Instruction -
Can you quote the records below, word for word, from the line containing "You are a computer-use agent." through the end of the records, leaving the pictures out of your answer?

Dataset rows -
-=-=-=-=-

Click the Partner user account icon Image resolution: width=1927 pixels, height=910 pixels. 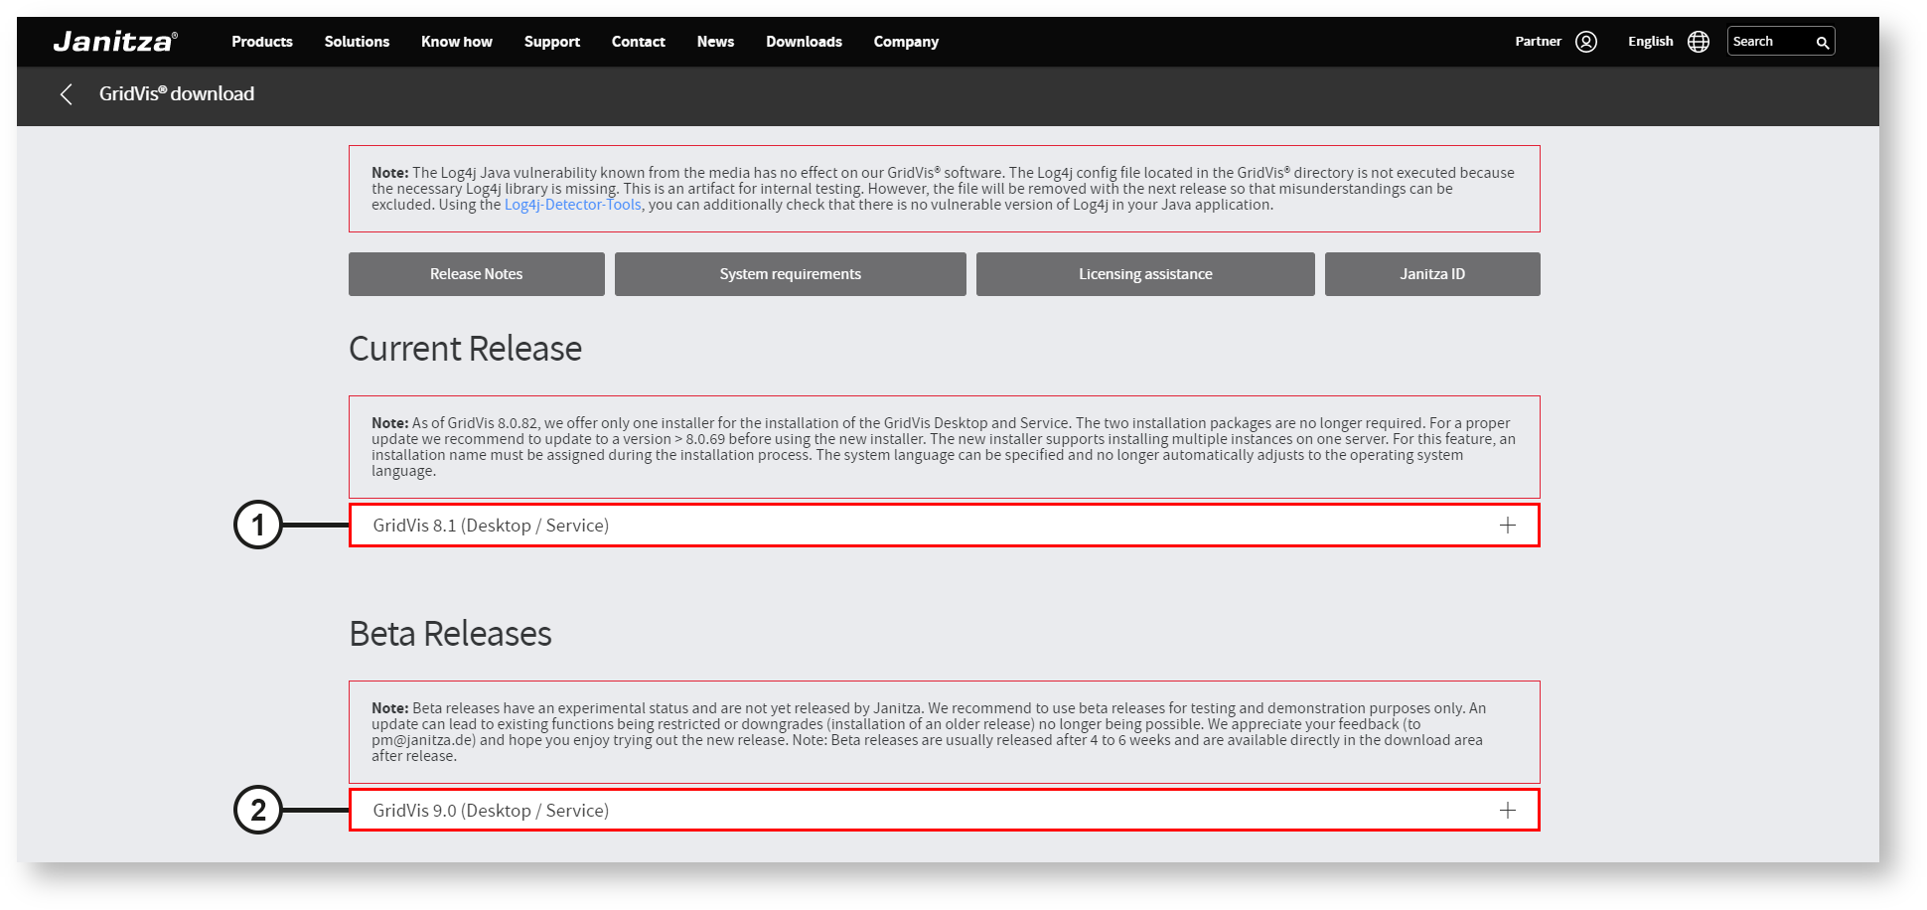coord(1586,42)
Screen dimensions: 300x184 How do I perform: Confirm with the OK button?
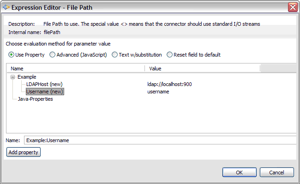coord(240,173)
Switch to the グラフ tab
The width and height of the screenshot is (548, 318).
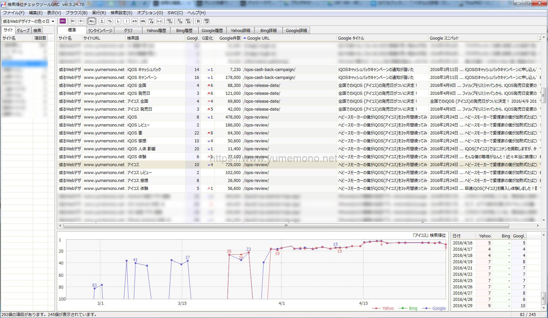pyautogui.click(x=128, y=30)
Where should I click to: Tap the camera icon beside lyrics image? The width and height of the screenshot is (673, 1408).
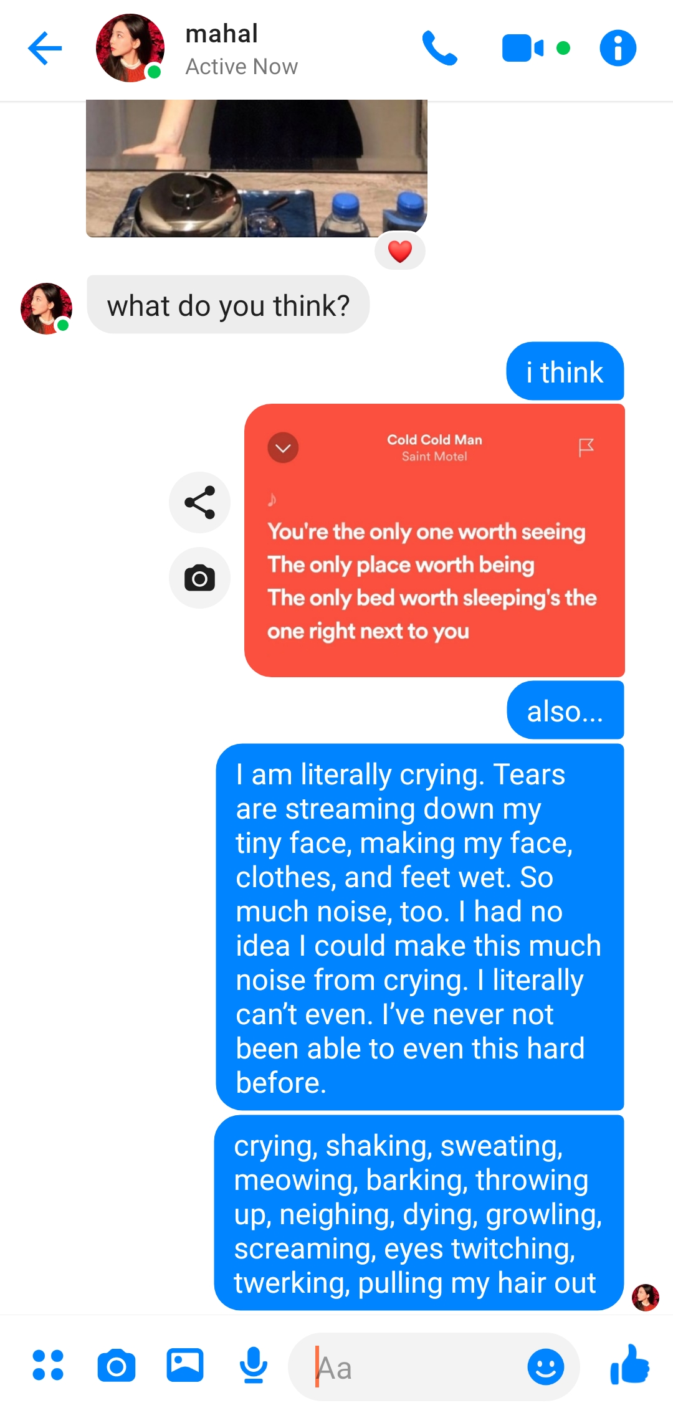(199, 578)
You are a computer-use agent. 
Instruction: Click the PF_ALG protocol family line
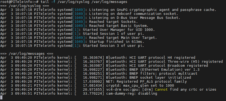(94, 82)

-=-=-=-=-

Response for this exercise -
You are a computer-use agent. 
Instruction: Click the PF_ALG protocol family line
(94, 82)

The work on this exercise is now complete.